As I looked around, I observed all kinds of conflicts that were not being resolved peacefully. Harm was not being repaired and people were walking around stressed with unmet needs. As a result, it appeared to me that society was getting more divided and violent. People were walking around with unmanaged stress and trauma. Many simply did not know how to take care of themselves.

As I considered how to move people to a place where they could be more self aware and able talk about their thoughts and feelings, I was introduced to Dynamic Mindfulness. Dynamic Mindfulness is a type of mindfulness practice that helps with stress resilience, self awareness and emotion regulation. 

While I first got into dynamic mindfulness to help others, I discovered that I needed to develop these skills in myself. In 2016 I received training in mindfulness and started this journey of transformation. 

I was a Christian and understood the importance of meditating on the scripture to renew my mind but I was ignorant on how to manage stress using movement and focused breathing. I wasn’t aware of how I was carrying stress in my body. I wasn’t aware of how stress was impacting my brain. I wasn’t aware that not only could my mind be renewed by the Word of God but my actual brain could be rewired through a regular mindfulness practice. I am still learning but since I have started practicing mindfulness, I have noticed a difference in how I react to stress and want to invite others to learn more for themselves.

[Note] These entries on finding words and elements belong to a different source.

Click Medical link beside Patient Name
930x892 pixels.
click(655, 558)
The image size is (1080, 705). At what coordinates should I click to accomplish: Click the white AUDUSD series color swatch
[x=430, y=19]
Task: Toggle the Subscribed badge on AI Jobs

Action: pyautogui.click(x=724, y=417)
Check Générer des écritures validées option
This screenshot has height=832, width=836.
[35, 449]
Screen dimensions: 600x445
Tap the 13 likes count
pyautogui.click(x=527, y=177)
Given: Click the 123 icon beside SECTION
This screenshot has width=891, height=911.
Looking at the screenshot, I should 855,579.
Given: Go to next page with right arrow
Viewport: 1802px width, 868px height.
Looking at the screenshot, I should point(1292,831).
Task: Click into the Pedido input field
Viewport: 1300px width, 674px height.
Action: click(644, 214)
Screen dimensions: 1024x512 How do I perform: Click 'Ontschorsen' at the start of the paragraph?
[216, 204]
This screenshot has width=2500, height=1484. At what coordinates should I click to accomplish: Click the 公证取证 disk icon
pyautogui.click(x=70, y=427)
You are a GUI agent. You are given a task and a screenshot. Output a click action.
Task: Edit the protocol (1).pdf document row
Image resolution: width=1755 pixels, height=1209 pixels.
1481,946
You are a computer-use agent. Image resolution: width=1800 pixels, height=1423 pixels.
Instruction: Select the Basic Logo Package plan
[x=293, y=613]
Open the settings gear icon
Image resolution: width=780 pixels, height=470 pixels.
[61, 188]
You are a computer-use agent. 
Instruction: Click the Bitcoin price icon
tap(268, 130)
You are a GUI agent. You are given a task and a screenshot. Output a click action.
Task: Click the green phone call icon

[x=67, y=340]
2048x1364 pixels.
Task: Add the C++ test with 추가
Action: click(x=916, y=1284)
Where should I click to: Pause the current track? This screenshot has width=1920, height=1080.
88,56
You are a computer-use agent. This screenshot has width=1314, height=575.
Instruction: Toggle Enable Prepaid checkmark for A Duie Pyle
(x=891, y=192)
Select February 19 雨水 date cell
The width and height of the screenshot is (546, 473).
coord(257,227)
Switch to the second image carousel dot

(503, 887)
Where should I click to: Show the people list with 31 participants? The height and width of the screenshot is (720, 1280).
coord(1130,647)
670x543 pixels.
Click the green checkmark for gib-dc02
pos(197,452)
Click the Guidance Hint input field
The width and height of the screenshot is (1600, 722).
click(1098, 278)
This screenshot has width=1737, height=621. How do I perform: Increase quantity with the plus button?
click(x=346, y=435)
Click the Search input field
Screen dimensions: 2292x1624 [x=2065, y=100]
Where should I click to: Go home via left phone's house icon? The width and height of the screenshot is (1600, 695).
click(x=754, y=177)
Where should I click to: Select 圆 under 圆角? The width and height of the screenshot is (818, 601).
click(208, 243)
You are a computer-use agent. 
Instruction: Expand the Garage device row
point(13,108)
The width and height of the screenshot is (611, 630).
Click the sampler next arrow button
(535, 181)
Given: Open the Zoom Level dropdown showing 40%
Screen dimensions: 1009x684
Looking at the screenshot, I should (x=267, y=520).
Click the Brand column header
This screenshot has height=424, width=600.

During this Coronavirus crisis, I will continue to post about what I have been learning over the past couple of years. I believe if we took the time to develop a regular mindfulness practice, we would be more equipped to deal with the stressors of life. Now that we have gotten off of the hamster wheel of our stressful routines, we can focus on taking care of ourselves.

Thank you and please continue to share these posts with your friends and family.

In the meantime, re-read Matthew 11:28-29 as you keep God’s Word as your primary focus.